Ballot drop off locations are alternatives for Michiganders who are still in the state but want to avoid crowds and slow mail deliveries. Michiganders who are registered to vote locally but currently residing out of state are encouraged to return ballots by mail as soon as possible.
Benson’s office recently announced a $5.5 million investment to help Michiganders vote safely and frome home. Plans include using $2 million to reimburse jurisdictions that pay postage on ballot return envelopes for their registered voters, $1.5 million to jurisdictions that order ballot envelopes redesigned to USPS standards to be most effectively and efficiently processed through the mail, and $1 million for jurisdictions to buy ballot drop boxes, automatic letter openers, and other equipment. The remaining funds are earmarked as matching funds for jurisdictions to buy ballot counting machines, including high-speed scanners.

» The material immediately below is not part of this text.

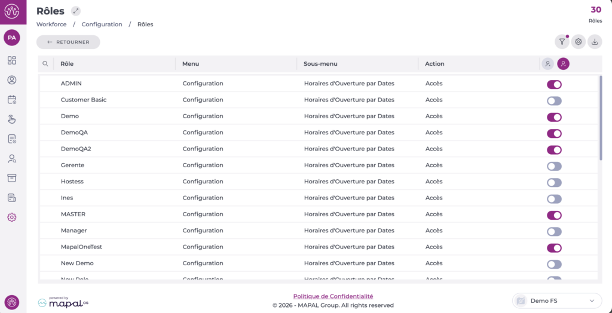Open the Demo FS dropdown
This screenshot has width=612, height=313.
point(557,301)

“This comprehensive investment — including our mailing of information to voters on how to request to vote by mail, funding return postage for ballots, purchasing more supplies for clerks to process mailed-in ballots and installing more drop boxes throughout the state — will ensure that all voters know how to safely, easily, and freely exercise their right to vote from home,” Benson said in a statement. “The only missing piece is action from state lawmakers, who need to do their part to support our elections, clerks and voters.”